第1853日目 〈マタイによる福音書第7章/「山上の説教」3/3:〈求めなさい〉、〈狭い門〉、〈あなたたちのことは知らない〉他with<笑い>のあとに<恐怖>を読む。〉 [マタイによる福音書]

 マタイによる福音書第7章、「山上の説教」3/3です。

 マタ7:1-6〈人を裁くな〉
 あなた自身が他人に裁かれたりしないようにするには、どうしたらいいか。なによりもあなた自身が人を裁かないようにすることだ。「あなたがたは、自分の裁く裁きで裁かれ、自分の量る秤で量り与えられる。」(マタ7:2)
 あなたは自分の兄弟の目のなかのおが屑に気附くことができる。なのにどうして自身の目のなかにある丸太に気が付かないのか。その丸太に気附かぬ者が、どうして兄弟の目のなかのおが屑を取り除けよう。
 偽善者よ、なによりもまず自分の目のなかの丸太を取り除け。
 ──また、神聖なものを犬に与えるな。豚に真珠を投げたりするな。奴らはそれを踏みにじり、あなたへ立ち向かってくるだろう。

 マタ7:7-12〈求めなさい〉
 求めよ、さらば与えられん。
 探せ、さらば見つかるらん。
 叩け、さらば開かれん。
 何人であれ求める者は受ける。探す者は見附ける。門を叩く者には開かれる。天の父は求め、探し、叩く者に良い贈り物を与えるだろう。
 ──
 「人にしてもらいたいと思うことは何でも、あなたがたも人にしなさい。」(マタ7:12)

 マタ7:13-14〈狭い門〉
 汝、狭き門より入れ。それは命へ通じる道。
 滅びへ至る門は広い。多くの人がそこをくぐる。
 が、命へ通じる門は狭く、その道も細い。これまでにどれだけの人が狭き門をくぐって、命へ至ったことだろう。

 マタ7:15-20〈実によって木を知る〉
 偽りの預言者を警戒せよ。かれらこそ羊の皮をかぶった狼だ。その本性はかれらの実によってこそ知られる。
 「すべて良い木は良い実を結び、悪い木は悪い実を結ぶ。良い木が悪い実を結ぶことはなく、また、悪い木が良い実を結ぶこともない。良い実を結ばない木はみな、切り倒されて火に投げ込まれる。」(マタ7:17-19)
 真の預言者と偽りの預言者は、その実によって区別されるのだ。

## 提供資料
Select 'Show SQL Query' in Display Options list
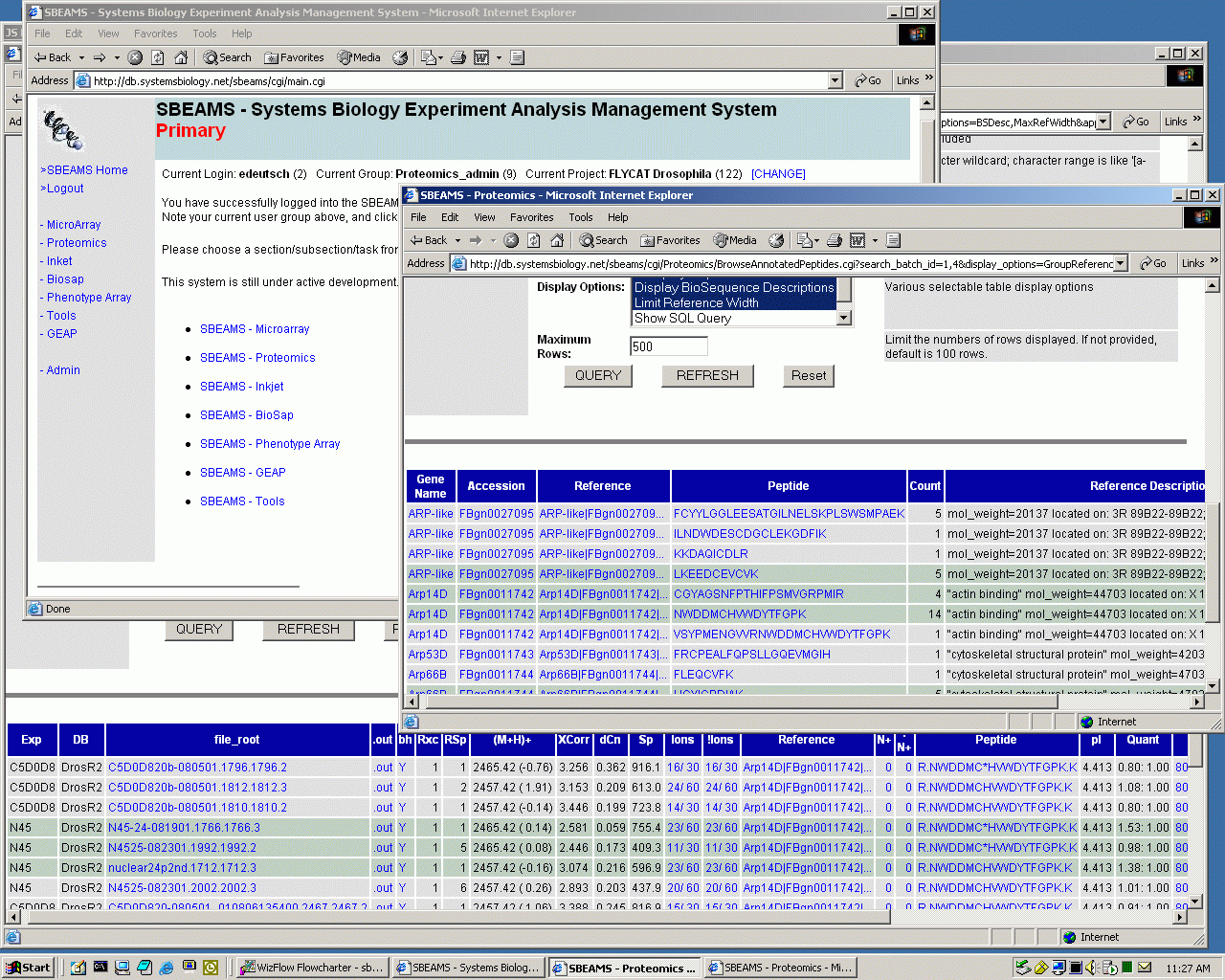This screenshot has width=1225, height=980. point(682,319)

## やること
a) 山上の説教の文章で、「マタ7:1-6」のような節の範囲のすぐ後に〈 〉で示された小見出しをすべて挙げてください。
b) 山上の説教の文章では、偽りの預言者は何にたとえられているか。
c) 山上の説教の文章を、最後の一文の後から書き継ぐこと。
資料はこの作業には関係しない。

## 解答
a) 〈人を裁くな〉、〈求めなさい〉、〈狭い門〉、〈実によって木を知る〉

b) 羊の皮をかぶった狼。

c)
 マタ7:21-23〈あなたたちのことは知らない〉
 わたしイエスに向かって主の名を唱えれば、だれでも自動的に天の国へ入れるわけではない。そこへ入ることができるのは、天の父たる主の心を行う者のみである。
 主による裁きの日が来て、大勢の人々がわたしのところへ押し寄せてくるだろう。かれらはいう、お前によってわれらを救ってくれ、と。
 が、その日そのとき、わたしはきっぱりとこういう、「あなたたちのことは全然知らない。不法を働く者ども、わたしから離れ去れ」(マタ7:23)と。

 マタ7:24-29〈家と土台〉
 「わたしのこれらの言葉を聞いて行う者は皆、岩の上に自分の家を建てた賢い人に似ている。」(マタ7:24)
 「わたしのこれらの言葉を聞くだけで行わない者は皆、砂の上に家を建てた愚か者に似ている。」(マタ7:26)
 ──人々は、ここまでのイエスの話を聞いて、非常に驚いていた。というのも、かれが律法学者のように話すのではなく、権威ある者として自分たちに教えたからである。

 〈求めなさい〉はやはり何度読んでも良い箇所だ。求めて探し、門戸を叩く者には良き贈り物がある。キリスト者にあらざる者も、これは信じてよい言葉だろう。希望にあふれた言葉は読んで心地が良いものである。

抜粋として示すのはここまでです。